**PROMPT**
Only lines containing the string "logo" belong in the answer; find them in the records and copy them.

___ SUPPLIED DATA ___

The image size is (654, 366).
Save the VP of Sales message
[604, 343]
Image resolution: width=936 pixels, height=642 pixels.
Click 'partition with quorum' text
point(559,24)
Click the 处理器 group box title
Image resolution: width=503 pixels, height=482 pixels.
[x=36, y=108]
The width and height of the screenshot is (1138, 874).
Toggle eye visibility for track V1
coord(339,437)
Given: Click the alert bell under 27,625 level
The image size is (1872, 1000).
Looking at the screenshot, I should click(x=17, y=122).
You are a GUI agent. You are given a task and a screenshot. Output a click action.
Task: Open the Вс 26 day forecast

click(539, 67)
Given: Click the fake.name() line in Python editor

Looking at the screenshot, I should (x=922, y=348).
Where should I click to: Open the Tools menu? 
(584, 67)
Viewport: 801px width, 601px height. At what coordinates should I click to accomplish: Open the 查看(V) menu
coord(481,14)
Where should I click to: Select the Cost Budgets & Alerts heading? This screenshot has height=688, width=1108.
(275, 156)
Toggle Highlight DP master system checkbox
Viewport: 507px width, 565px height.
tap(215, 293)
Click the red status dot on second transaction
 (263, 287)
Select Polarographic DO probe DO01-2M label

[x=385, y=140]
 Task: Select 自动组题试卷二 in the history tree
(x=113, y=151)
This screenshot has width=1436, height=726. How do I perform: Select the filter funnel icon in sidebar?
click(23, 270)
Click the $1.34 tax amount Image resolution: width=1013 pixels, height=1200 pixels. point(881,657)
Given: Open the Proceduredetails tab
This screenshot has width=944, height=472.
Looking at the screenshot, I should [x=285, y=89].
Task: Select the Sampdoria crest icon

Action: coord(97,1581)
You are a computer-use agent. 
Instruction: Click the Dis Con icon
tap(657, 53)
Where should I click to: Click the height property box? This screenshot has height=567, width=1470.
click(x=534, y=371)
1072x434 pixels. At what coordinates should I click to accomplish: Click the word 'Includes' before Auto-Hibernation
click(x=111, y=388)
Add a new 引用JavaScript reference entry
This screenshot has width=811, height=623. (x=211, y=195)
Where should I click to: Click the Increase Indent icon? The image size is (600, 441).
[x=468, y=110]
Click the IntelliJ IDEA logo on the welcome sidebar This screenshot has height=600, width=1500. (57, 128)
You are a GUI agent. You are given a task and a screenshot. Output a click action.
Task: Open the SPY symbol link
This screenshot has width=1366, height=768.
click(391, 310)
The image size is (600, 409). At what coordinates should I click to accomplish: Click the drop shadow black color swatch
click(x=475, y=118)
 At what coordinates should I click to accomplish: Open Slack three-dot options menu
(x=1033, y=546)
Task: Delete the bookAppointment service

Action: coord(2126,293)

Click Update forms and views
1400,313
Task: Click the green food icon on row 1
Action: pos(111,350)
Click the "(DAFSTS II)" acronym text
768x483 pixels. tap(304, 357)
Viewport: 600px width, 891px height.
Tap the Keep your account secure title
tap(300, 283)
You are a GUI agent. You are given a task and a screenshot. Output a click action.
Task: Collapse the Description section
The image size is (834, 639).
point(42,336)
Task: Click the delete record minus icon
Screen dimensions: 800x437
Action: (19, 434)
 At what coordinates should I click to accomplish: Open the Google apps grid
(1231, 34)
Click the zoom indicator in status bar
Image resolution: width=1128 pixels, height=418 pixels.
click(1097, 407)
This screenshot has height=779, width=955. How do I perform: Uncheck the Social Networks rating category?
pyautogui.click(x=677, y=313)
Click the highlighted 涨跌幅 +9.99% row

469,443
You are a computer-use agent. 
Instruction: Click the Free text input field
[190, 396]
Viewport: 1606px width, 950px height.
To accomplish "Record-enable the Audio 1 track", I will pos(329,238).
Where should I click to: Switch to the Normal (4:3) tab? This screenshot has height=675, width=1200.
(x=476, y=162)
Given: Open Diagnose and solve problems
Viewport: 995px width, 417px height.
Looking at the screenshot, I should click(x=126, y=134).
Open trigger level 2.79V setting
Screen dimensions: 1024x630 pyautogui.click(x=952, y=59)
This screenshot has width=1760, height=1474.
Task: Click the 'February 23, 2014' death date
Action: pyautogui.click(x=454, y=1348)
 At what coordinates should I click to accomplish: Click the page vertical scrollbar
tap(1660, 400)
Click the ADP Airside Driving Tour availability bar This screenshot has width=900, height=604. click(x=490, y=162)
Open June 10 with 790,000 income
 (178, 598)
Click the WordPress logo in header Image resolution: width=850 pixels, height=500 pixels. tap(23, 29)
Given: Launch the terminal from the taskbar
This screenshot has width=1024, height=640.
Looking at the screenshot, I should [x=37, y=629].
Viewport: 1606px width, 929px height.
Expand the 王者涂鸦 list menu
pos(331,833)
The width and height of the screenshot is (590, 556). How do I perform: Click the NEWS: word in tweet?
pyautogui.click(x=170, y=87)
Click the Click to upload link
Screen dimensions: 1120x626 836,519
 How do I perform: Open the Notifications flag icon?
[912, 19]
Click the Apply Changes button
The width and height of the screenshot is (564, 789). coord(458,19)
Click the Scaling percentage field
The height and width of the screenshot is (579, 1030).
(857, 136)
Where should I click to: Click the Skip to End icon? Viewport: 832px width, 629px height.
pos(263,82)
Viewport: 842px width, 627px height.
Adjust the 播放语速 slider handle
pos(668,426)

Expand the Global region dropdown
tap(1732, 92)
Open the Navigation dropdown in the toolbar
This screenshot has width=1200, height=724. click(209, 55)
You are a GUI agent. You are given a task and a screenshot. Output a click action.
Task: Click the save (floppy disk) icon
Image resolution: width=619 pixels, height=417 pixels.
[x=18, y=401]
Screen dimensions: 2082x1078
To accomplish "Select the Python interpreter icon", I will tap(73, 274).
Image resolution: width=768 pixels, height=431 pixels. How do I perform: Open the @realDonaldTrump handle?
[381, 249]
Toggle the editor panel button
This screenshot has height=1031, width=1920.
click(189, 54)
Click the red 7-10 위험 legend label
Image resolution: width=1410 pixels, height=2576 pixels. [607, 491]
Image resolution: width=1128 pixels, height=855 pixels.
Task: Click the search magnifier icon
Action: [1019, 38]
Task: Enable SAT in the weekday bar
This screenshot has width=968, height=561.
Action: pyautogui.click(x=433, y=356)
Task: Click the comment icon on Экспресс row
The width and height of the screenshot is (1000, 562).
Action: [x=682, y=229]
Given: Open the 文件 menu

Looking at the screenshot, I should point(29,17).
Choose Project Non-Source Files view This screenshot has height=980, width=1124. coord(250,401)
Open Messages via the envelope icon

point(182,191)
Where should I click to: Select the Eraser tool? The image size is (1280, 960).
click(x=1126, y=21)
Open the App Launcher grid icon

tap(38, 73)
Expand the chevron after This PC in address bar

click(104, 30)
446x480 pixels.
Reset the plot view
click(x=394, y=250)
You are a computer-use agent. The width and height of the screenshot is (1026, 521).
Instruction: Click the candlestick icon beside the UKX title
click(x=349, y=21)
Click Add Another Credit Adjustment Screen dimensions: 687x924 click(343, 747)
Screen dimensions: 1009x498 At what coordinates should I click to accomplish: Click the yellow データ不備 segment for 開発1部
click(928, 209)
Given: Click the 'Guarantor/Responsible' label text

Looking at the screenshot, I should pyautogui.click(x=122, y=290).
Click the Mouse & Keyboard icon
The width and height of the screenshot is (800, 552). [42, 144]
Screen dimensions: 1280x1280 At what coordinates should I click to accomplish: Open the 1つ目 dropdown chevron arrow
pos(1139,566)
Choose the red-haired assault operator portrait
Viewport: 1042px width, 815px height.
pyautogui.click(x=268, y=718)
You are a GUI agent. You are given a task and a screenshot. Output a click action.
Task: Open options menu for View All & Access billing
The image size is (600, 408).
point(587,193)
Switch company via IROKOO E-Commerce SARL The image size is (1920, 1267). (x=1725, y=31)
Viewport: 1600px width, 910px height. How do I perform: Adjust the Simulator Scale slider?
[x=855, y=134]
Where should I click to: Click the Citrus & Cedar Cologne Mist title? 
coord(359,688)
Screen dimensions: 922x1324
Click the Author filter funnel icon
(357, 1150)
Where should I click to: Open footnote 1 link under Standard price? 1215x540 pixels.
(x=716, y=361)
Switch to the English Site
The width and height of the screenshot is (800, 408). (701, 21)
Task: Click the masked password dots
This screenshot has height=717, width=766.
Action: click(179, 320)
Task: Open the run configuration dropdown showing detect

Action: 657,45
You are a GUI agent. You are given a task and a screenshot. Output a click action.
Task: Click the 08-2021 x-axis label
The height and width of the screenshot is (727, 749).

___

**ANSWER**
Click the IntelliJ IDEA logo on the welcome sidebar This screenshot has height=600, width=1500. (57, 128)
Click the WordPress logo in header Image resolution: width=850 pixels, height=500 pixels. tap(23, 29)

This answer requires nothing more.